# [Exercise goal]
Answer these from the goat feed thread:
(a) How many dairy goats does Agreenwd888 feed?
(b) According to ksalvagno, what can the oil in calf manna and BOSS do?
(c) How much BOSS per day does Goat_Scout give?
>> START Text block
# Fodder, feed, saving money



## Agreenwd888 (Sep 3, 2017)

I currently spend over $100 a week feeding 5 dairy goats that are on a grass pasture year round. 1/2 bale of hay $20, calf manna $48, boss $23, alfalfa pellets $26. I also cut waddle, hibiscus, fennel and some greens from garden. Any recommendations on how to get my feed cost down? Anyone successful with growing Fodder? Or other types of garden feedstuff? I don't have access to woods. If so what types, where do you get seed, how many pounds per goat? What condition are your goats? My goats body condition is currently 2-2.5. I also give them sweet lix mineral and copper bolus every 5 months.


----------



## ksalvagno (Oct 6, 2009)

How much calf manna and BOSS are you feeding? Both of those should be very small amounts per day. The oil can coat intestines and stop absorption.


----------



## Suzanne_Tyler (Jul 19, 2014)

Where are you getting hay? How big are the bales?


----------



## Goat_Scout (Mar 23, 2017)

My goats don’t cost that much per week right now, and we have 9 goats ranging from 8 months to 3.5 years old. Plus, 6 of the does have young kids on them. 

I only give alfalfa hay to the goats that need it - right now only 1 does.

Each goat - that needs it - gets a couple cups of grain/alfalfa pellets once a day (except for one, she gets a cup at night as well). They only get BOSS if they are too thin or need more of a shine to their coat - and then we only give about 1/4 a cup per day.
>> END Text block
>> START Data rows
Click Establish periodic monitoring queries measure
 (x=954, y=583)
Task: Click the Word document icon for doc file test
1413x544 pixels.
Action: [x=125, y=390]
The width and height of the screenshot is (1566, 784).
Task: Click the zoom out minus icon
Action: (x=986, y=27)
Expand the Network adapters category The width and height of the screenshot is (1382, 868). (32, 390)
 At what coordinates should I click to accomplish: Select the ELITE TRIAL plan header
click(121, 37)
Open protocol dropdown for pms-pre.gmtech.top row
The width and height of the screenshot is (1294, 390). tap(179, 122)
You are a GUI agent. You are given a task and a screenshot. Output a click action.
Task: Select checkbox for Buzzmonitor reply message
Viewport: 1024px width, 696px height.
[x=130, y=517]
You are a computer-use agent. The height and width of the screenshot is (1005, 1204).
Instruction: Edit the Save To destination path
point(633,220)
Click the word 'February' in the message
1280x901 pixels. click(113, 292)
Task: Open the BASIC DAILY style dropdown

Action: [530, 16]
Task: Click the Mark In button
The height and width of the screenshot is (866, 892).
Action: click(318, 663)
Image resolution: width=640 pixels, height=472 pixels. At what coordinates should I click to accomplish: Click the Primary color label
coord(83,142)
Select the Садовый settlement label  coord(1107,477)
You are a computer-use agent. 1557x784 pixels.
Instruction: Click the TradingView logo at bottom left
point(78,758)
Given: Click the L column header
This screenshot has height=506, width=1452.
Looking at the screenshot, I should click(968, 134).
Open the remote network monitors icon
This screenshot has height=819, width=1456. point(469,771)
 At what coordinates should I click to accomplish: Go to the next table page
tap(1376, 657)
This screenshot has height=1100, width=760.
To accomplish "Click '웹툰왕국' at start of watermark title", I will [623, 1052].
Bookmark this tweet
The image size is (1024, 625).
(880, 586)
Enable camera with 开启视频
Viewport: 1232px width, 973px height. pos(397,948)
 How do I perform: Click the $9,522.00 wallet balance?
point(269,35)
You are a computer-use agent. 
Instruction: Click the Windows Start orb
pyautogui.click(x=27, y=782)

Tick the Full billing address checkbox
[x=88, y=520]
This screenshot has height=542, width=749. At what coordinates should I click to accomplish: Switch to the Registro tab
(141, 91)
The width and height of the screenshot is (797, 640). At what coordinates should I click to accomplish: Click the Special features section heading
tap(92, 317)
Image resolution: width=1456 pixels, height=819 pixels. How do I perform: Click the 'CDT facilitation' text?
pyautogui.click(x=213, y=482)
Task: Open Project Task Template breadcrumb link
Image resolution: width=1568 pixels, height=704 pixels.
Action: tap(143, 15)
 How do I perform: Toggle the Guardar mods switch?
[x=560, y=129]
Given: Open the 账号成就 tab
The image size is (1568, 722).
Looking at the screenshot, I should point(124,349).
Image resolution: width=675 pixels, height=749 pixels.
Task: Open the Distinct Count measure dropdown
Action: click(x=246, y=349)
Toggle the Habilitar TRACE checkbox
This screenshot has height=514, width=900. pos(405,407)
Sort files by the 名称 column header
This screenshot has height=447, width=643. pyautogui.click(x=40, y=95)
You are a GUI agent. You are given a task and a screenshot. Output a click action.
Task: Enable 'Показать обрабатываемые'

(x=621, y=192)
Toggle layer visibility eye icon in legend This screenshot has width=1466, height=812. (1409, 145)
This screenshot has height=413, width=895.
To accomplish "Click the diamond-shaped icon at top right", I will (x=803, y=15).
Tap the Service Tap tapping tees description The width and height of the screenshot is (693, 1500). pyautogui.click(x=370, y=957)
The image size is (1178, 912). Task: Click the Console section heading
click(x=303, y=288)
>> END Data rows
# [Result for this exercise]
(a) 5
(b) It can coat the intestines and stop absorption.
(c) About 1/4 a cup.